Page 121 of Inked Athena

Myles follows my eyes, sees what I see, and blanches pale white. “Don’t answer.” He takes a step forward. “Let me trace?—”

I hit accept and put it on speaker. “Calling to surrender, brother?”

I expect laughter. I expect taunting.

All I hear is an animalistic sob.

The sound coming through my phone’s speaker isn’t human.
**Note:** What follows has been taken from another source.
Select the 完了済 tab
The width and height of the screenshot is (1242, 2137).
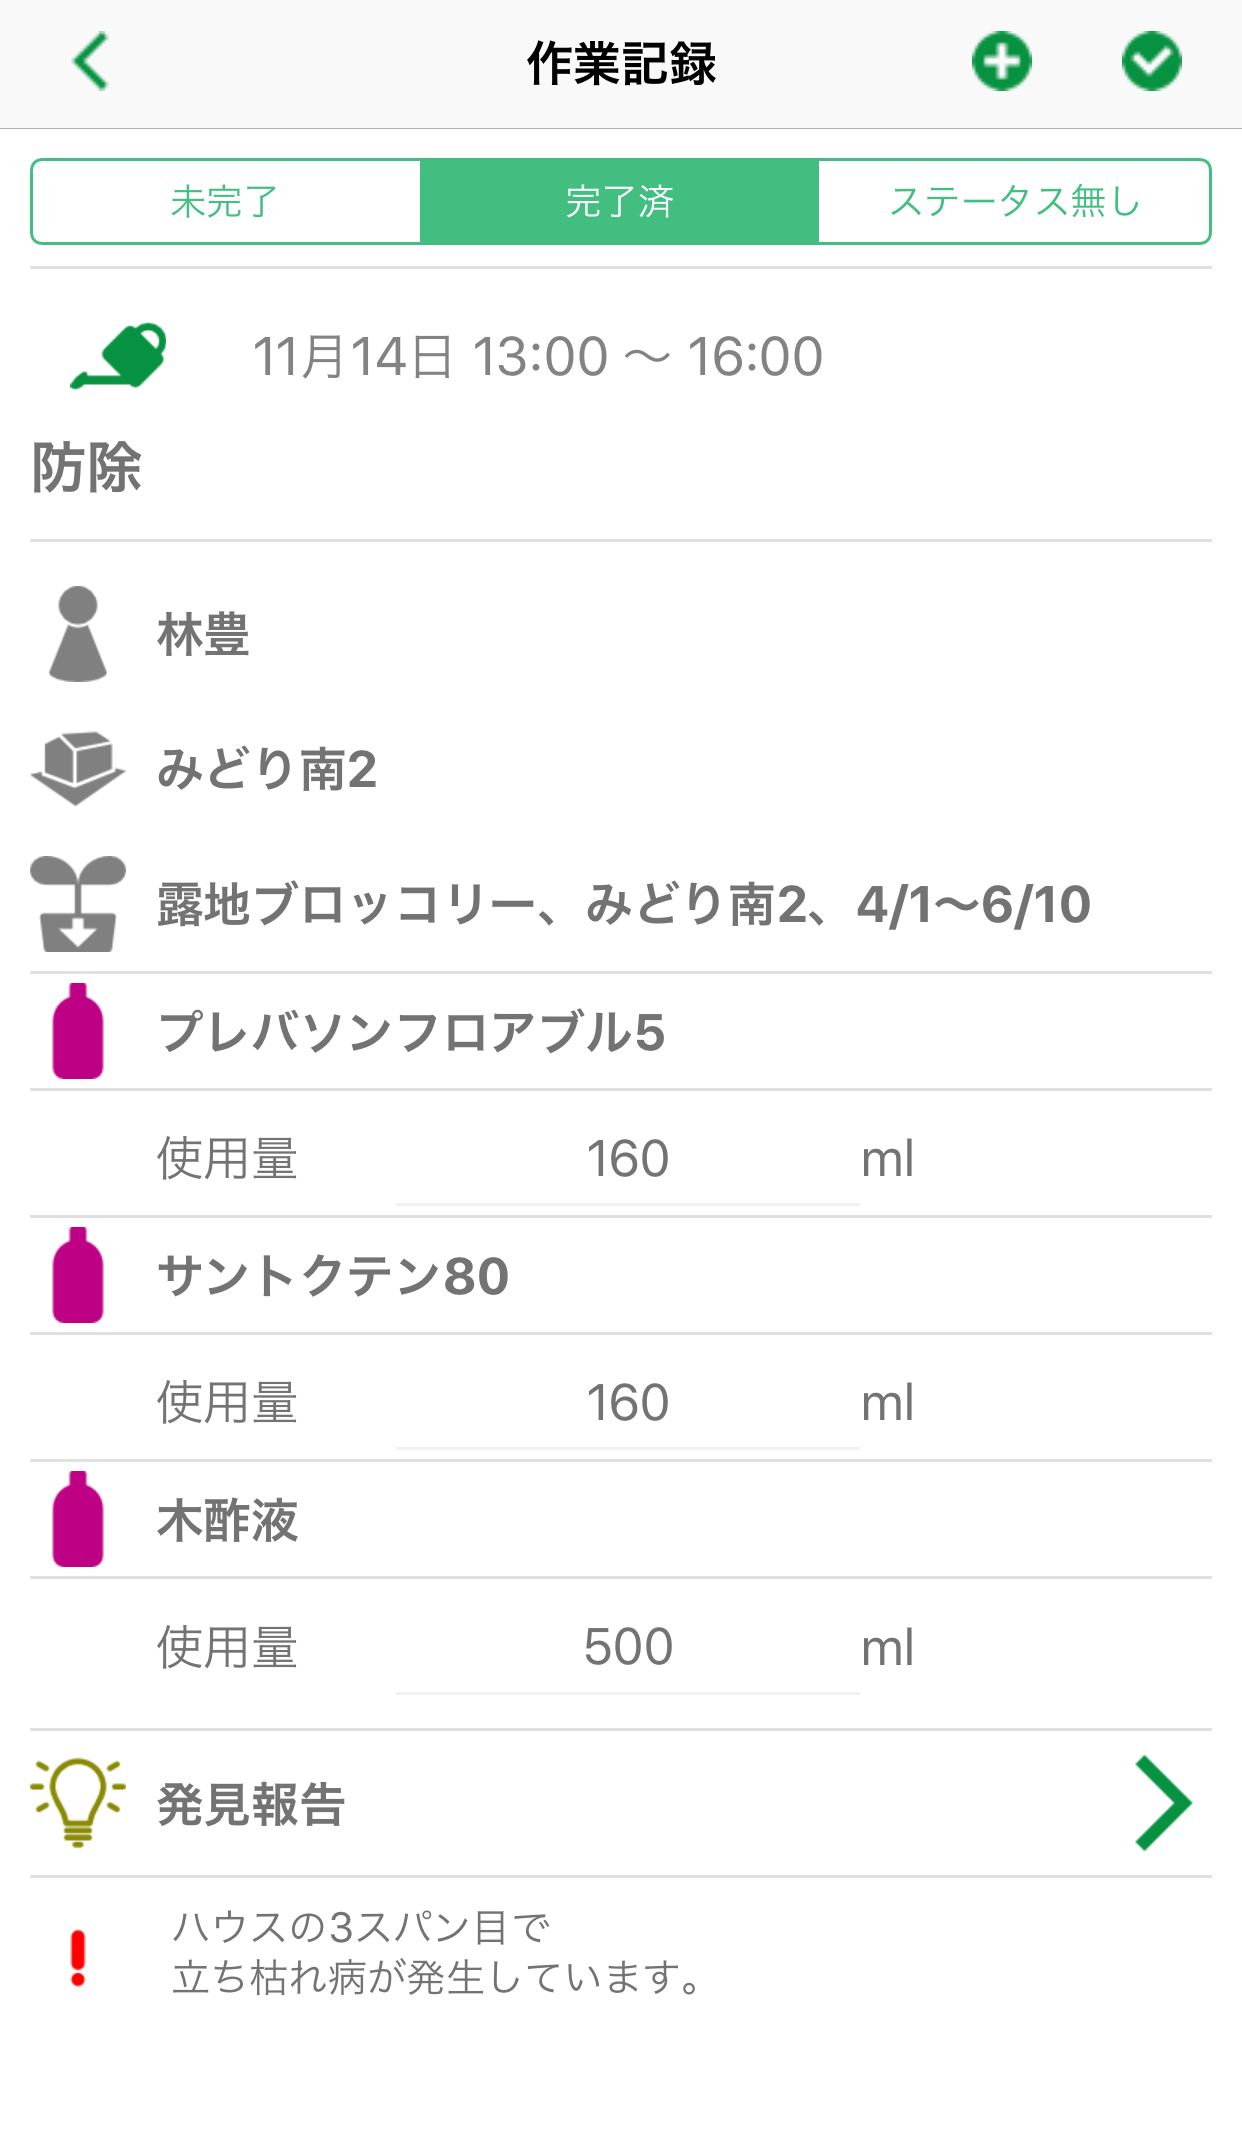620,202
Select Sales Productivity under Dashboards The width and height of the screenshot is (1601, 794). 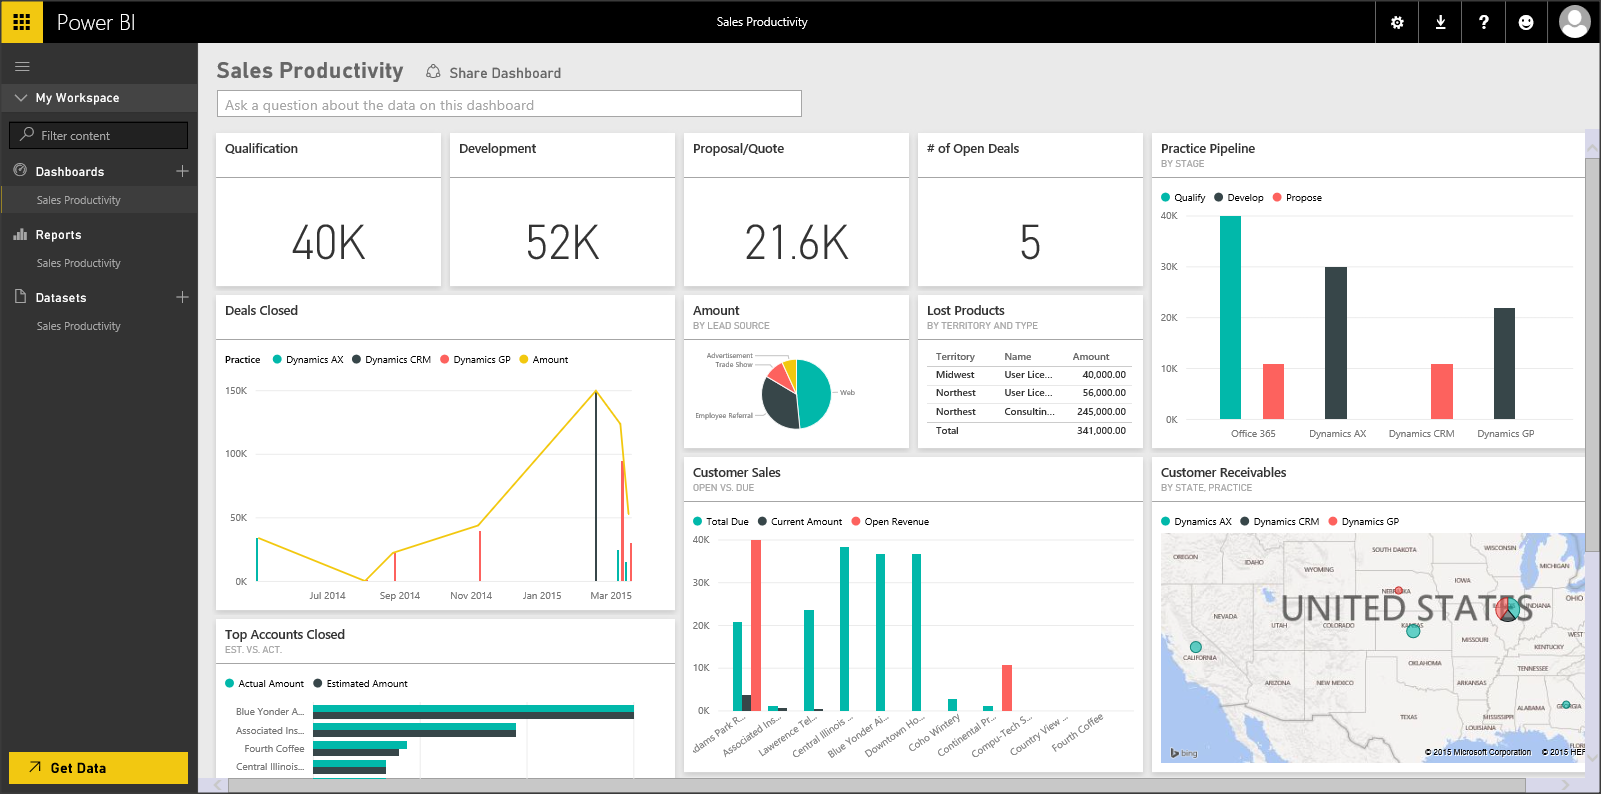tap(78, 200)
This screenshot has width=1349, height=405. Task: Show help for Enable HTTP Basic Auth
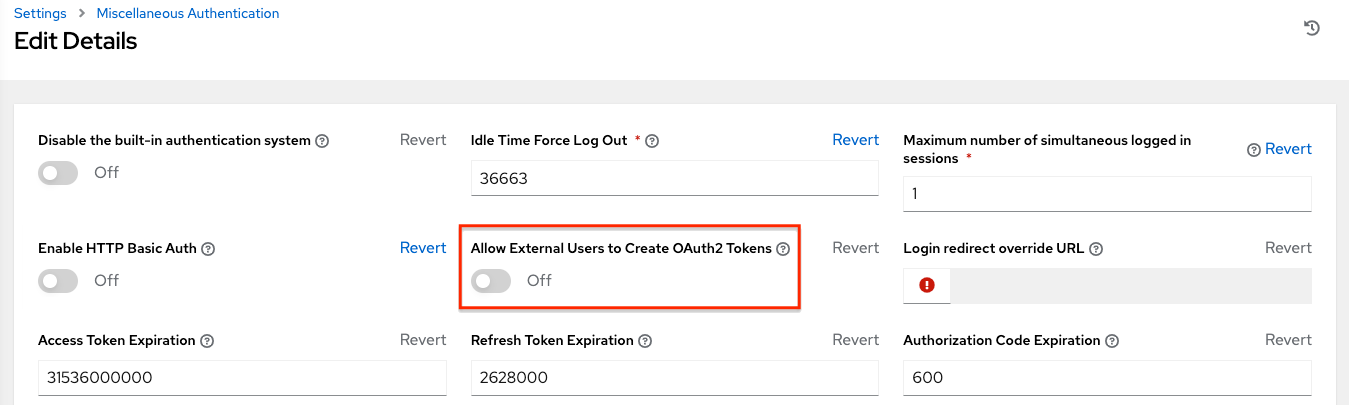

It’s the wail of a wounded beast, and even out here in the wilds of Scotland, as violent and untamed a place as exists, it sounds like something that doesn’t belong on this earth.

“Father—” Ilya chokes. “Otets, he’s—” More Russian expletives follow, each more broken than the last.

I grip the edge of my desk, knuckles white. Waiting. Is he actually saying that Leonid is?—

“Dead.” The word explodes from him in another wail. “You killed him. You and your fucking stubbornness killed him.”

“What happened?” I grit out.

“His heart. Fucking blew up on him.” Ilya’s voice cracks. “Right the fuck in front of me. One minute, we were talking about—about you—and the next…” A harsh, grating laugh. “The great Leonid Litvinov, taken down by his own fucking body.”

My legs won’t hold me. I sink into my chair, phone clutched to my ear.

“The doctors say it was quick.” Ilya’s tone shifts from grief to venom. “But you weren’t here. You weren’t here to hold his hand or call for help or?—”

“Shut up.” The words come out barely above a whisper.

“You were too busy playing house with your whore and your bastard to?—”

I end the call.

The silence that follows is an anvil on my chest.

Myles hasn’t moved. His face is a mask of shock and sympathy I can’t bear to look at.

“Get the helicopter.” My voice sounds distant, foreign. “And tell Nova…”

What? That the man who terrorized my childhood is dead? That we’re free of him?

“Tell her I need her.”

Myles runs off.

I slump back in my seat.

Dead.

The word sears through my skull like a bullet searching for an exit. It’s suddenly burning hot in here, but when I wrench open the closest window, bitter cold comes pouring in. My breath is a plume in the frigid room.

Dead.

Dead men can’t make amends. Dead men can’t earn forgiveness. Dead men can’t suffer for their sins or beg for mercy as you choke the life from them.

The burn behind my eyes intensifies. I squeeze them shut, willing away memories of hockey games and vodka shots and bruising backslaps that felt like approval until I learned better.

When I open them again, Nova’s reflection appears in the glass beside mine. My chest constricts at the sight of her—belly swollen with our child, face drawn with worry. She’s wearing one of my sweaters, the sleeves rolled up four times to free her hands.

I brace for her lecture about the FBI’s offer. About how we could be free of all this, if I’d just take their deal.

But she doesn’t speak. Instead, her small hand slides into mine, fingers threading through my own. Her other palm presses against my back, right between my shoulder blades, and starts moving in slow circles.